Those walking the four blocks of this weekend’s Wacotown Chalk + Walk festival on Austin Avenue may have their eyes on the art at their feet, but organizers hope they’ll pay attention to the businesses, vendors and artists flanking the street.
The two-day festival will feature street art from approximately 50 Waco-area artists, setups from three local markets, about 100 vendors and about a dozen food trucks in addition to participating Austin Avenue businesses and restaurants.
It’s a spring flowering of downtown that planners hope will draw people back after a long year of shutdowns, restrictions and consumer caution meant to slow the spread of the coronavirus that causes COVID-19.
Among the closures last year was an Austin Avenue chalk art festival markedly larger than the one-block show held in 2019 on the route of the Silo District Marathon.
Planners had secured a $50,000 Texas Commission on the Arts grant for the expanded sequel, which would celebrate the city’s Cultural District and focus attention to then-current efforts to name Waco a “Music Friendly” community, a designation it won last summer. Spring coronavirus protection measures, however, stopped it before it could hit the street.
Arts nonprofit Creative Waco decided to try again this spring, using the event as a way to showcase downtown Waco after a hard year for restaurants, artists and small businesses.
“We want to shine a spotlight on two sectors deeply affected by the pandemic, small businesses and artists,” explained Creative Waco executive director Fiona Bond.
While the street art fest won’t have foot traffic from a Silo Marathon this time, it does occur on a weekend with Mother’s Day and the first in-person Baylor University graduation in more than a year.
This weekend’s Chalk + Walk features participation from three markets: the Waco Downtown Farmers Market, Eastside Market and Lori Davidson’s LuluBelle’s Market.

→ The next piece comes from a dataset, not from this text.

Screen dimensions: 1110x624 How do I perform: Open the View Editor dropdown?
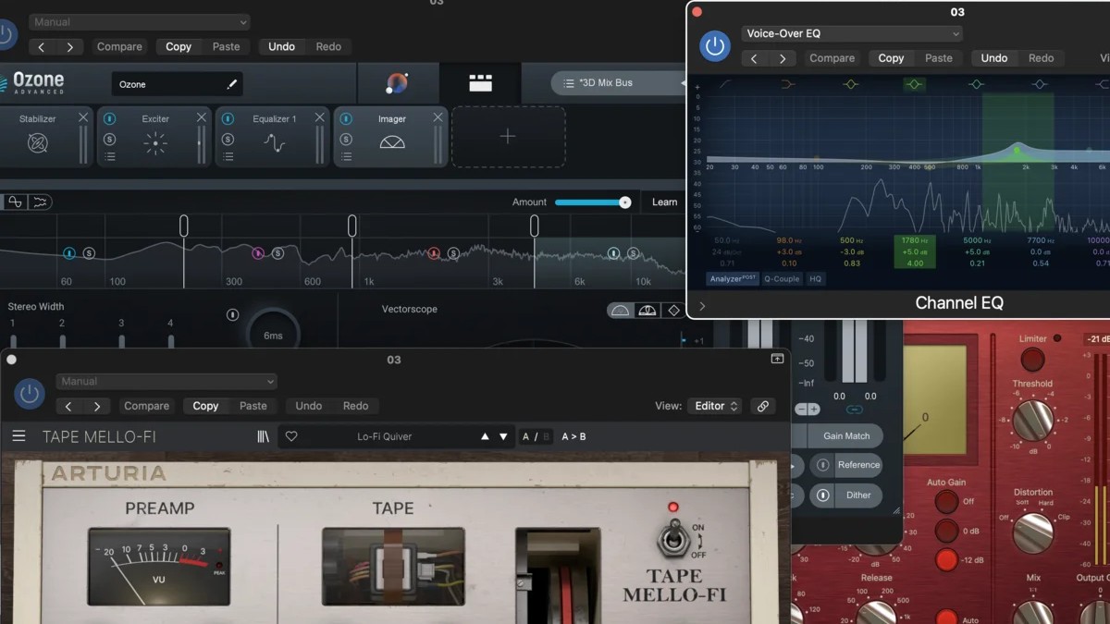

Organizers felt the inclusion of established markets, already accustomed to operating with coronavirus protocols, would simplify planning and logistics with an eye to public safety.
“They bring the market, we bring the art,” said the Creative Waco director. Downtown restaurants, bars and shops along Austin Avenue also will join in, some with festival specials, others with live music, indoor food or alcohol sales. Individuals and families interested in volunteering to help the event can do so at signupgenius.com.
Approximately 50 artists, each with a business or organizational sponsor, will chalk paintings along Austin Avenue and the walls of the Seventh Street corridor south of Austin, along Cameron Trading Company and the data center across the street. There’s no set theme for the artwork other than general celebration, Bond said.
Street and sidewalk art will be up for a week before powerwashing while the corridor wall art will be up for a month. Heavy rain might postpone weekend activities, but not light or brief showers, Bond said.
Downtown gallery Cultivate 7twelve at 712 Austin Ave. also will open a new show by Waco artist Julie Cervantes on Friday.
Wacotown Chalk + Walk has no designated entry; those attending can arrive and leave by any cross street. Masks and social distancing will be required, but participating venues will be free to set their own requirements.
Those attending also are free to gravitate to what they like in the event’s intentional mix of visual art, shopping, food and music.
“We create a whole that’s more than the sum of its parts,” Bond said.